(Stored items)
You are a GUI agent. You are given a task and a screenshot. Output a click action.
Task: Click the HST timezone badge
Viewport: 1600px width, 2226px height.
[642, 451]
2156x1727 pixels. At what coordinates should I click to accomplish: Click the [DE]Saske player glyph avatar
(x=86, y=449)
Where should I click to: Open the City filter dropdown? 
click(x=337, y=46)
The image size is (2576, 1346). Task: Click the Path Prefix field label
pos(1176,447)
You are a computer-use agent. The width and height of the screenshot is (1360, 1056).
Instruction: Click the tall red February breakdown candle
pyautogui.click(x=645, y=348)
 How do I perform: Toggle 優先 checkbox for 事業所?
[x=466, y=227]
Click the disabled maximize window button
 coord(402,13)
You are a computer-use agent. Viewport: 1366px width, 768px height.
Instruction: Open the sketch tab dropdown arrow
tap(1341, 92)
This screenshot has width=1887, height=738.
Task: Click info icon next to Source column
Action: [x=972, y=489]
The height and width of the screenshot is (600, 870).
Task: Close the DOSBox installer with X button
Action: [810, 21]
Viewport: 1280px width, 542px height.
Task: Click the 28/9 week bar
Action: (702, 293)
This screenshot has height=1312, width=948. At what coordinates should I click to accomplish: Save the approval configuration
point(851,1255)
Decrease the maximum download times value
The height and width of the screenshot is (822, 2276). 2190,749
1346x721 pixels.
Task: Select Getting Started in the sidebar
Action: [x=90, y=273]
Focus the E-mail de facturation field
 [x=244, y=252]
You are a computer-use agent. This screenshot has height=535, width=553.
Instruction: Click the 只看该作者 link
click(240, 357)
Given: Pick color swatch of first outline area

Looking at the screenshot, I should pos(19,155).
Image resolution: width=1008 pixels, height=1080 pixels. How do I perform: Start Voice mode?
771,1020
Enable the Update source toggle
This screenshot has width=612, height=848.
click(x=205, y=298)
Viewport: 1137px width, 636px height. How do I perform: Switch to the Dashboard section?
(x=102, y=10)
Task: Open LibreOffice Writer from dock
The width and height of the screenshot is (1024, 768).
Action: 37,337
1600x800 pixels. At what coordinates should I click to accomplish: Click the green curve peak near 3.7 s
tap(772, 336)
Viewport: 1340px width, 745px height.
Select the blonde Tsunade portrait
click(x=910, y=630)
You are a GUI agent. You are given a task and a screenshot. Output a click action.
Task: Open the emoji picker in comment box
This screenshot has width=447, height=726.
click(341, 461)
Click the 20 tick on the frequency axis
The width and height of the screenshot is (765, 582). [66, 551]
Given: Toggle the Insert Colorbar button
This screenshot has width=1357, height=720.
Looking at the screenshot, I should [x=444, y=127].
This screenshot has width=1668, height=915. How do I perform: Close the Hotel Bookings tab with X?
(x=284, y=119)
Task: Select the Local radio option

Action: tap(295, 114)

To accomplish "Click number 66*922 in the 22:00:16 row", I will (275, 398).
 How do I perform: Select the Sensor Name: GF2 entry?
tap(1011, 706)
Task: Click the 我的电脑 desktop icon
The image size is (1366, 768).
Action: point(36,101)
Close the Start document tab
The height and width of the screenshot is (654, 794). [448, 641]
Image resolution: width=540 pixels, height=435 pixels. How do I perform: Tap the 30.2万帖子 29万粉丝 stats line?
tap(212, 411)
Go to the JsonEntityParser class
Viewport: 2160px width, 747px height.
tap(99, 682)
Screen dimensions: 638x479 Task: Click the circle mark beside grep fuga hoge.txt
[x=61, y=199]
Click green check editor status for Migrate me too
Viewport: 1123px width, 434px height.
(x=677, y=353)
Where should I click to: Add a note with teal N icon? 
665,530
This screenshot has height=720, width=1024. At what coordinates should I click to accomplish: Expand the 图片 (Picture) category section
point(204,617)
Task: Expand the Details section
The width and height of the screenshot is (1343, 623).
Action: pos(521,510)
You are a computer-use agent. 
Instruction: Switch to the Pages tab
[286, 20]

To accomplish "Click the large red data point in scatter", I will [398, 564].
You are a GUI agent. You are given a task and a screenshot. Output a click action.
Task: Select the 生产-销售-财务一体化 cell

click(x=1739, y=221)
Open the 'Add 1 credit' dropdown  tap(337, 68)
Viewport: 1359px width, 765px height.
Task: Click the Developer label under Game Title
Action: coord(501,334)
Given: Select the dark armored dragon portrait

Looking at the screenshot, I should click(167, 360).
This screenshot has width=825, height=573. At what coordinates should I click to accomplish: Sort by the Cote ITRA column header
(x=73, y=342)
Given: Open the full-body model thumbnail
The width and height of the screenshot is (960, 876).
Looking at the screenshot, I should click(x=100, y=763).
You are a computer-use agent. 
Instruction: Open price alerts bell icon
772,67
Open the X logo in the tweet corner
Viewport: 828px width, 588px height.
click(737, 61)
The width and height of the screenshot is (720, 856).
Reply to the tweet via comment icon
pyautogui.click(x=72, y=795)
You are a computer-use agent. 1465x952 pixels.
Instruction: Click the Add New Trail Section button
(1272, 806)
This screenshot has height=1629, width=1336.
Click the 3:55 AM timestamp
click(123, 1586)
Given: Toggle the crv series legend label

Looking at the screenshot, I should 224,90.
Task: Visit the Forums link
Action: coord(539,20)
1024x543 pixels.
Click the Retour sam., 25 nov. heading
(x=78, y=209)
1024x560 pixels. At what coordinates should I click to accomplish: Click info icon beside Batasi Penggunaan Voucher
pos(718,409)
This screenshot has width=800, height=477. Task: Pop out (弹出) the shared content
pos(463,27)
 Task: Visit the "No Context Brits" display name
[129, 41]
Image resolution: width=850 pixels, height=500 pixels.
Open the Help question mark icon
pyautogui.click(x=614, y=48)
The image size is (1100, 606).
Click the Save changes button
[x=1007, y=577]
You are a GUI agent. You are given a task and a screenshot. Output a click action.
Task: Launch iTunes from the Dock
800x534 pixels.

Problem details |
Transcribe every entry exactly.

Response to this task |
You are a GUI agent. You are given a task and a screenshot. Output a click action.
Task: Click the HST timezone badge
Viewport: 1600px width, 2226px height.
[642, 451]
2156x1727 pixels. At what coordinates should I click to accomplish: Click the [DE]Saske player glyph avatar
(x=86, y=449)
Where should I click to: Open the City filter dropdown? 
click(x=337, y=46)
The image size is (2576, 1346). Task: Click the Path Prefix field label
pos(1176,447)
You are a computer-use agent. The width and height of the screenshot is (1360, 1056).
Instruction: Click the tall red February breakdown candle
pyautogui.click(x=645, y=348)
 How do I perform: Toggle 優先 checkbox for 事業所?
[x=466, y=227]
Click the disabled maximize window button
 coord(402,13)
You are a computer-use agent. Viewport: 1366px width, 768px height.
Instruction: Open the sketch tab dropdown arrow
tap(1341, 92)
This screenshot has width=1887, height=738.
Task: Click info icon next to Source column
Action: [x=972, y=489]
The height and width of the screenshot is (600, 870).
Task: Close the DOSBox installer with X button
Action: [810, 21]
Viewport: 1280px width, 542px height.
Task: Click the 28/9 week bar
Action: (702, 293)
This screenshot has height=1312, width=948. At what coordinates should I click to accomplish: Save the approval configuration
point(851,1255)
Decrease the maximum download times value
The height and width of the screenshot is (822, 2276). 2190,749
1346x721 pixels.
Task: Select Getting Started in the sidebar
Action: [x=90, y=273]
Focus the E-mail de facturation field
 [x=244, y=252]
You are a computer-use agent. This screenshot has height=535, width=553.
Instruction: Click the 只看该作者 link
click(240, 357)
Given: Pick color swatch of first outline area

Looking at the screenshot, I should pos(19,155).
Image resolution: width=1008 pixels, height=1080 pixels. How do I perform: Start Voice mode?
771,1020
Enable the Update source toggle
This screenshot has width=612, height=848.
click(x=205, y=298)
Viewport: 1137px width, 636px height. How do I perform: Switch to the Dashboard section?
(x=102, y=10)
Task: Open LibreOffice Writer from dock
The width and height of the screenshot is (1024, 768).
Action: 37,337
1600x800 pixels. At what coordinates should I click to accomplish: Click the green curve peak near 3.7 s
tap(772, 336)
Viewport: 1340px width, 745px height.
Select the blonde Tsunade portrait
click(x=910, y=630)
You are a GUI agent. You are given a task and a screenshot. Output a click action.
Task: Open the emoji picker in comment box
This screenshot has width=447, height=726.
click(341, 461)
Click the 20 tick on the frequency axis
The width and height of the screenshot is (765, 582). [66, 551]
Given: Toggle the Insert Colorbar button
This screenshot has width=1357, height=720.
Looking at the screenshot, I should [x=444, y=127].
This screenshot has width=1668, height=915. How do I perform: Close the Hotel Bookings tab with X?
(x=284, y=119)
Task: Select the Local radio option

Action: tap(295, 114)

To accomplish "Click number 66*922 in the 22:00:16 row", I will (275, 398).
 How do I perform: Select the Sensor Name: GF2 entry?
tap(1011, 706)
Task: Click the 我的电脑 desktop icon
The image size is (1366, 768).
Action: point(36,101)
Close the Start document tab
The height and width of the screenshot is (654, 794). [448, 641]
Image resolution: width=540 pixels, height=435 pixels. How do I perform: Tap the 30.2万帖子 29万粉丝 stats line?
tap(212, 411)
Go to the JsonEntityParser class
Viewport: 2160px width, 747px height.
tap(99, 682)
Screen dimensions: 638x479 Task: Click the circle mark beside grep fuga hoge.txt
[x=61, y=199]
Click green check editor status for Migrate me too
Viewport: 1123px width, 434px height.
(x=677, y=353)
Where should I click to: Add a note with teal N icon? 
665,530
This screenshot has height=720, width=1024. At what coordinates should I click to accomplish: Expand the 图片 (Picture) category section
point(204,617)
Task: Expand the Details section
The width and height of the screenshot is (1343, 623).
Action: pos(521,510)
You are a computer-use agent. 
Instruction: Switch to the Pages tab
[286, 20]

To accomplish "Click the large red data point in scatter", I will [398, 564].
You are a GUI agent. You are given a task and a screenshot. Output a click action.
Task: Select the 生产-销售-财务一体化 cell

click(x=1739, y=221)
Open the 'Add 1 credit' dropdown  tap(337, 68)
Viewport: 1359px width, 765px height.
Task: Click the Developer label under Game Title
Action: coord(501,334)
Given: Select the dark armored dragon portrait

Looking at the screenshot, I should click(167, 360).
This screenshot has width=825, height=573. At what coordinates should I click to accomplish: Sort by the Cote ITRA column header
(x=73, y=342)
Given: Open the full-body model thumbnail
The width and height of the screenshot is (960, 876).
Looking at the screenshot, I should click(x=100, y=763).
You are a computer-use agent. 
Instruction: Open price alerts bell icon
772,67
Open the X logo in the tweet corner
Viewport: 828px width, 588px height.
click(737, 61)
The width and height of the screenshot is (720, 856).
Reply to the tweet via comment icon
pyautogui.click(x=72, y=795)
You are a computer-use agent. 1465x952 pixels.
Instruction: Click the Add New Trail Section button
(1272, 806)
This screenshot has height=1629, width=1336.
Click the 3:55 AM timestamp
click(123, 1586)
Given: Toggle the crv series legend label

Looking at the screenshot, I should 224,90.
Task: Visit the Forums link
Action: coord(539,20)
1024x543 pixels.
Click the Retour sam., 25 nov. heading
(x=78, y=209)
1024x560 pixels. At what coordinates should I click to accomplish: Click info icon beside Batasi Penggunaan Voucher
pos(718,409)
This screenshot has width=800, height=477. Task: Pop out (弹出) the shared content
pos(463,27)
 Task: Visit the "No Context Brits" display name
[129, 41]
Image resolution: width=850 pixels, height=500 pixels.
Open the Help question mark icon
pyautogui.click(x=614, y=48)
The image size is (1100, 606).
Click the Save changes button
[x=1007, y=577]
You are a GUI agent. You are given a task and a screenshot. Output a click action.
Task: Launch iTunes from the Dock
800x534 pixels.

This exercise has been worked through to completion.